» **Data to use**
┄┄┄┄┄┄┄┄┄┄┄┄┄┄┄┄┄┄┄┄

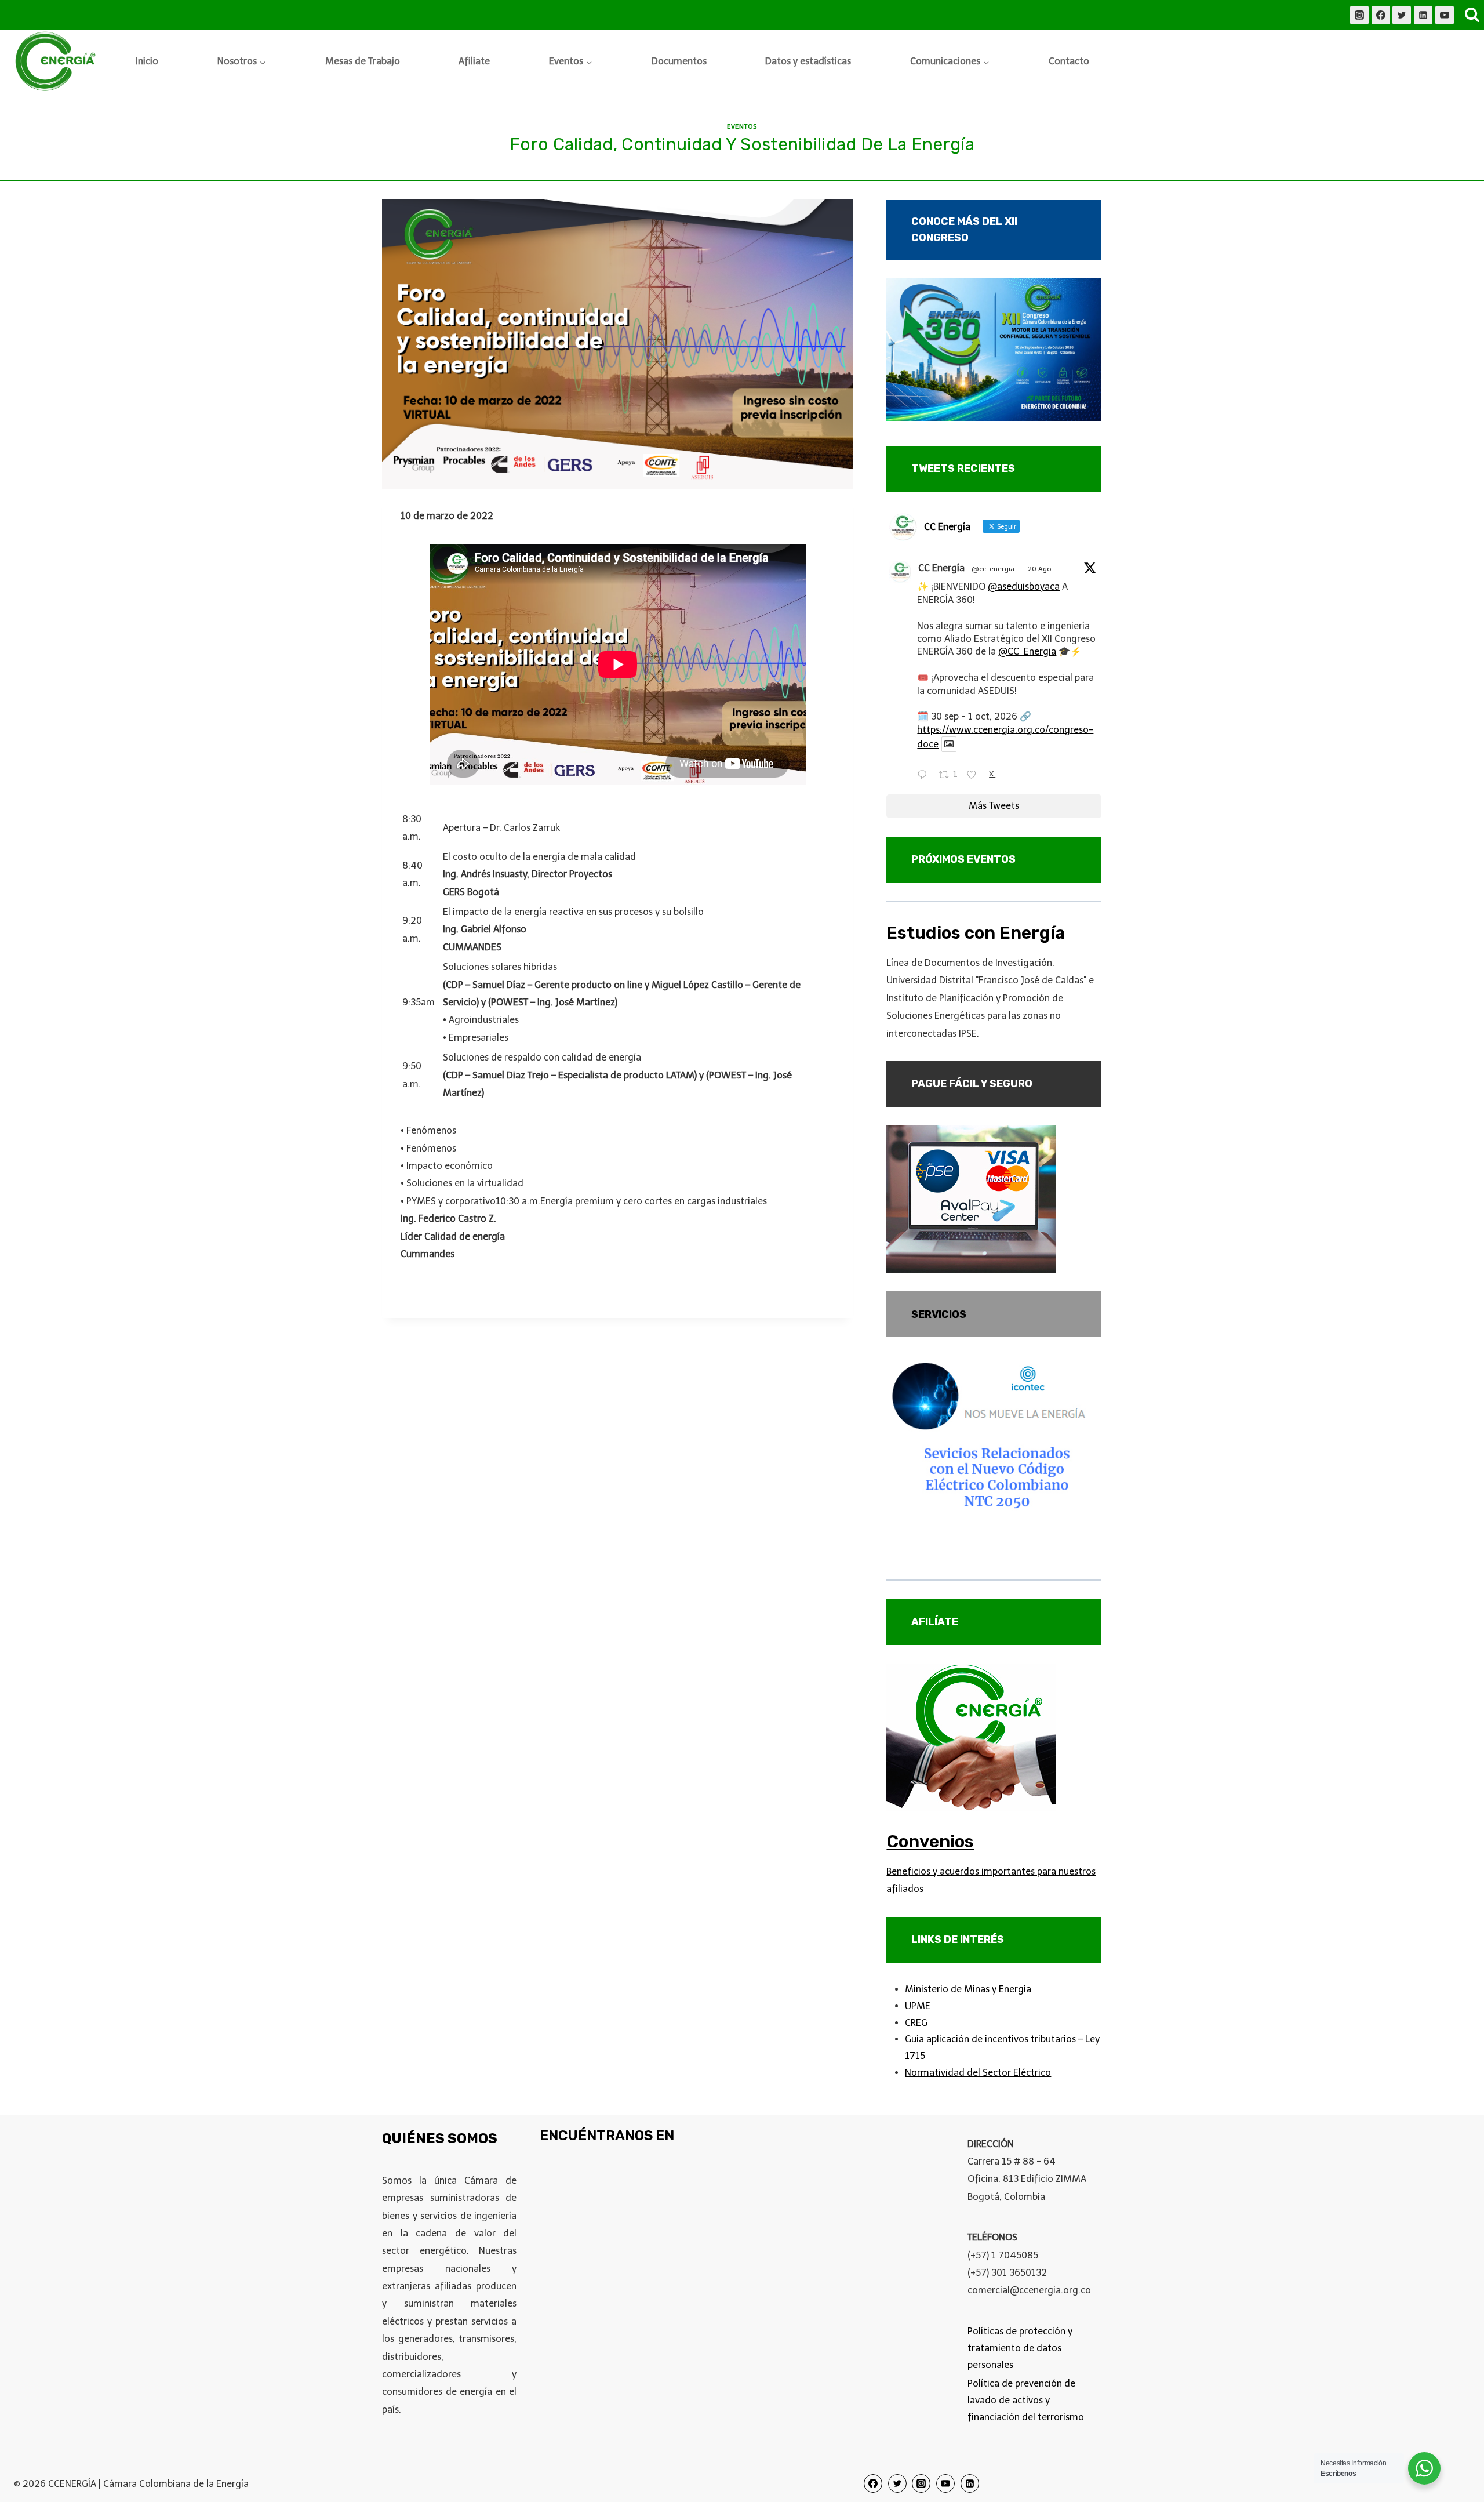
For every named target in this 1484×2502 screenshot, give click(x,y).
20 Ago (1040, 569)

┄┄┄┄┄┄┄┄┄┄┄┄┄┄┄┄┄┄┄┄

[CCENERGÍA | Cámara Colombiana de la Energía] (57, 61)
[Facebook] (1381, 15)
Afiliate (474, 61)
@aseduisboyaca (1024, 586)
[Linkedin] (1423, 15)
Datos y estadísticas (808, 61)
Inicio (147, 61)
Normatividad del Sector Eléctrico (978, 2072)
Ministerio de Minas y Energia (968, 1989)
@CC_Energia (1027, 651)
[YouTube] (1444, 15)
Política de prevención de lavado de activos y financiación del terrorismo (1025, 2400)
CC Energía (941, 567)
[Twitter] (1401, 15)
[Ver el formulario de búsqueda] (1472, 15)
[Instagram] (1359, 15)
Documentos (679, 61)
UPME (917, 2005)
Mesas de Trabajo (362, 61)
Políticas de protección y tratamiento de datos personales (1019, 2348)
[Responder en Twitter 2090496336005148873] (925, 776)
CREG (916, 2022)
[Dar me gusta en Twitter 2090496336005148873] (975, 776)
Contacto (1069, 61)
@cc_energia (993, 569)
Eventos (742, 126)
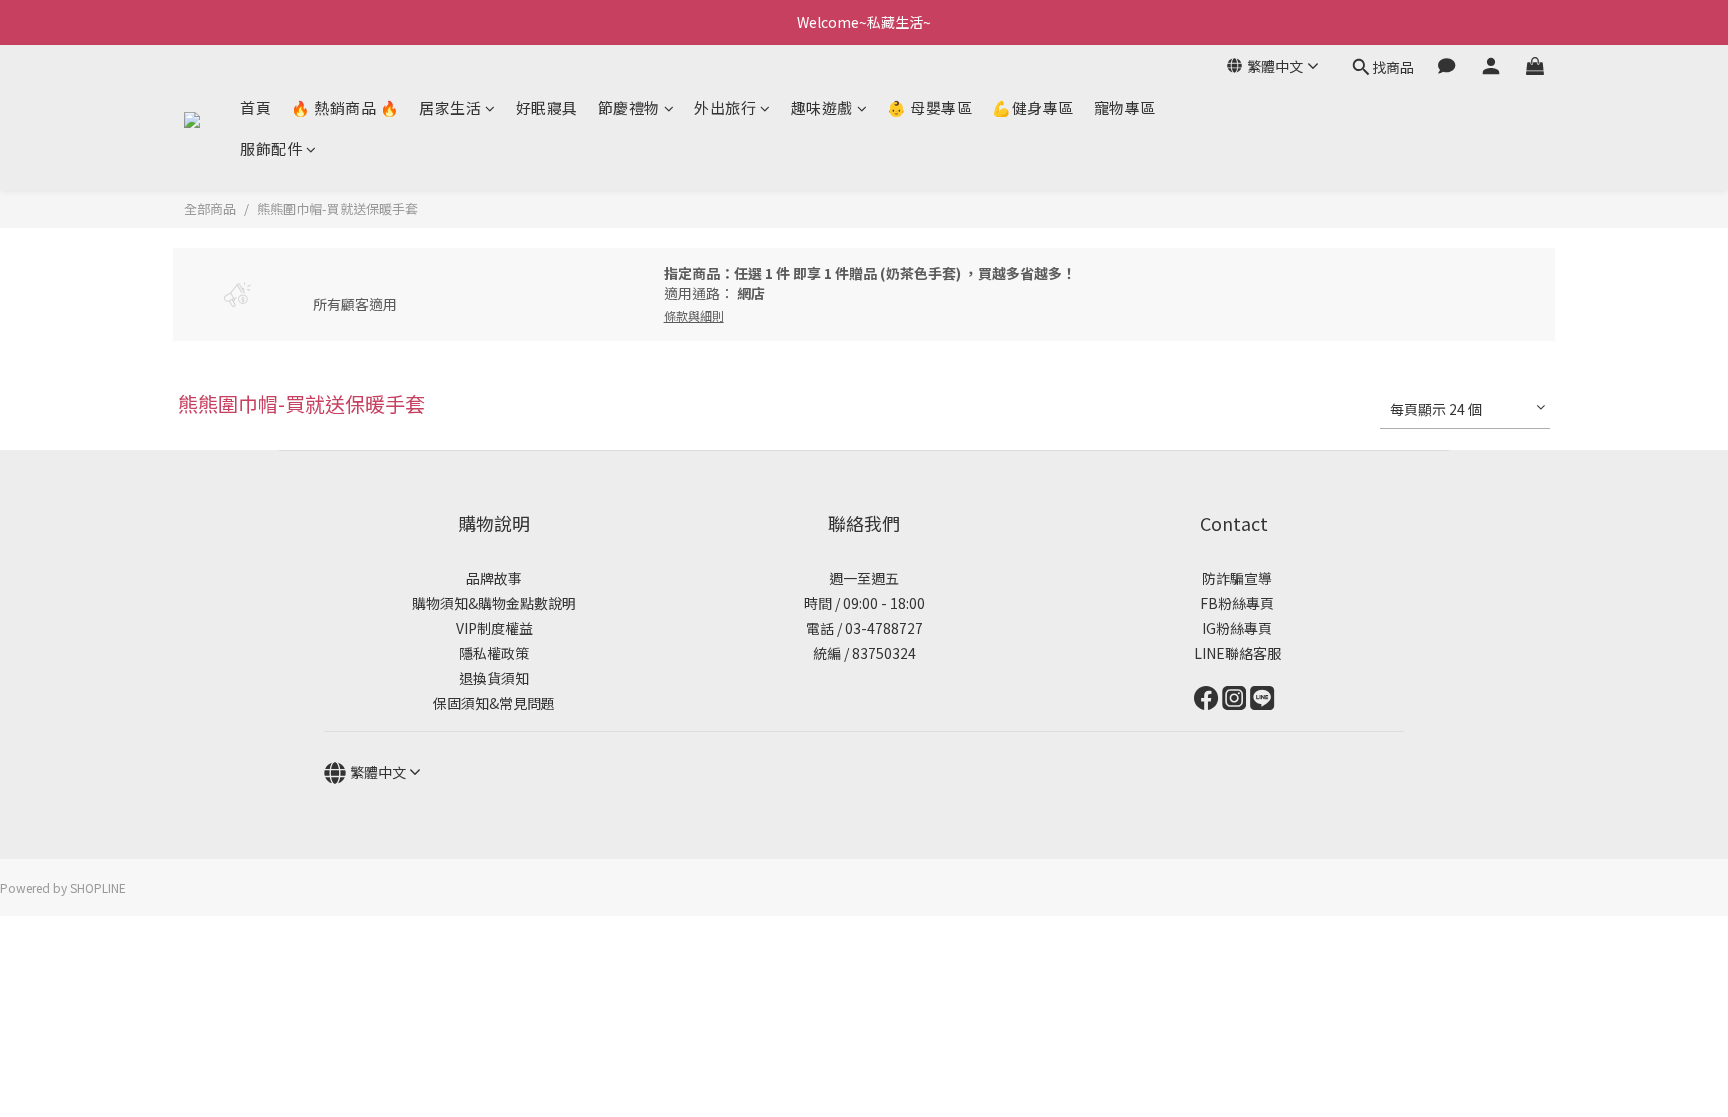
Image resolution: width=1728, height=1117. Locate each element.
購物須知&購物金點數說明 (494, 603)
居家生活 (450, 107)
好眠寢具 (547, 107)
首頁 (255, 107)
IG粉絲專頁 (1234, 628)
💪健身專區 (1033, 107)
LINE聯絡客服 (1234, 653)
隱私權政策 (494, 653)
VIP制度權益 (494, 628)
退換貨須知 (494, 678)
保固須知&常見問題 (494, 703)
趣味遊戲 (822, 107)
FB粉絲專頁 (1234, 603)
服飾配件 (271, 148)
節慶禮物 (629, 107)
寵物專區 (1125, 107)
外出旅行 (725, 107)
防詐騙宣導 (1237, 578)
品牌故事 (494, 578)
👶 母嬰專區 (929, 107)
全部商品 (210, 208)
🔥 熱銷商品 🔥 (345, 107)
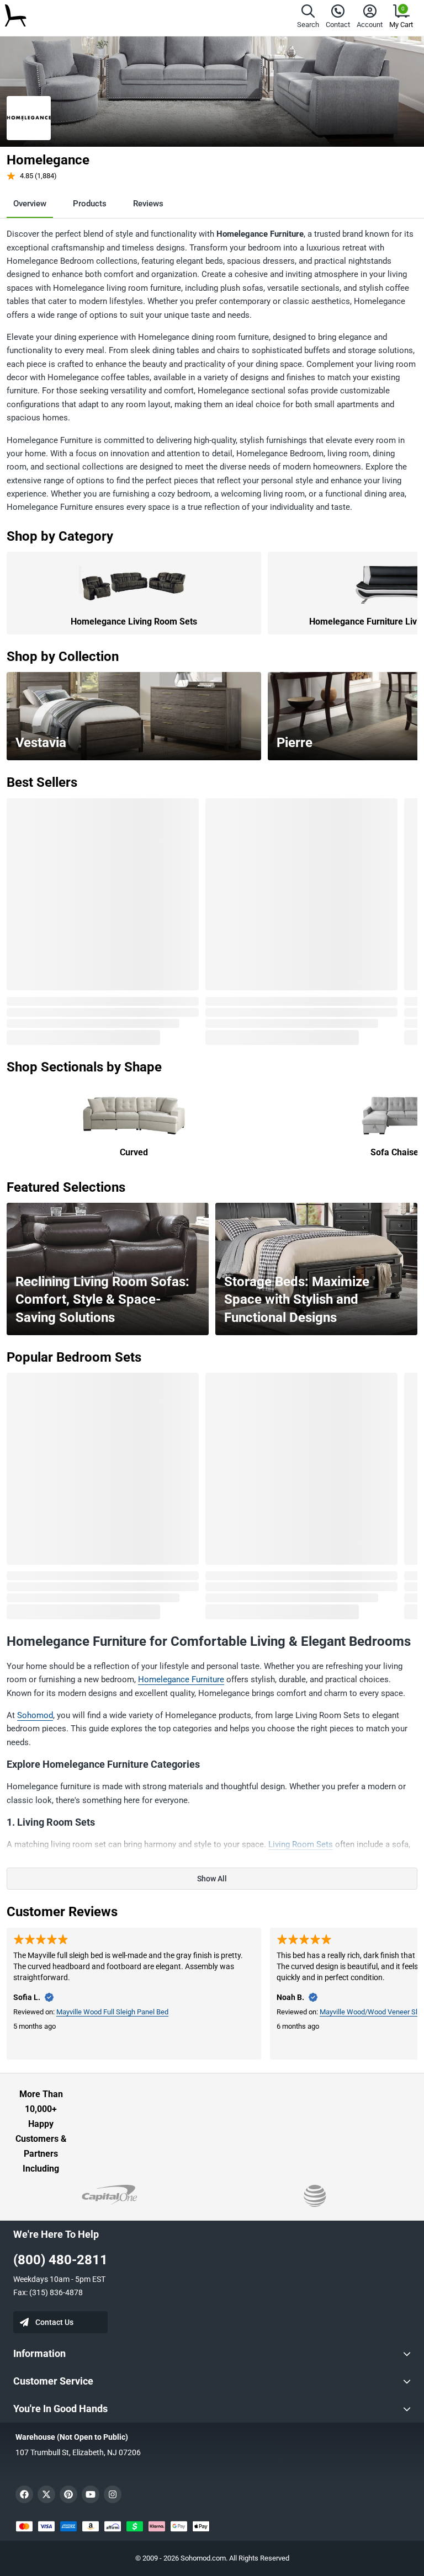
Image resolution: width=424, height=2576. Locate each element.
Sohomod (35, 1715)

┄┄┄┄┄┄┄┄┄┄┄┄┄┄┄┄┄┄┄┄

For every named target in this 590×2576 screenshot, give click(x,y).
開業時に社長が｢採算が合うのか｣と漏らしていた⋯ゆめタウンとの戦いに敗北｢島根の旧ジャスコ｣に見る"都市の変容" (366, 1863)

┄┄┄┄┄┄┄┄┄┄┄┄┄┄┄┄┄┄┄┄

» **What is being asked**
Take the lines above from the one containing "For every named target in this 1484×2502" to the one containing "20 Ago (1040, 569)" and retype them exactly, both ends included, with nothing added.

» **Reply**
For every named target in this 1484×2502 screenshot, give click(x,y).
20 Ago (1040, 569)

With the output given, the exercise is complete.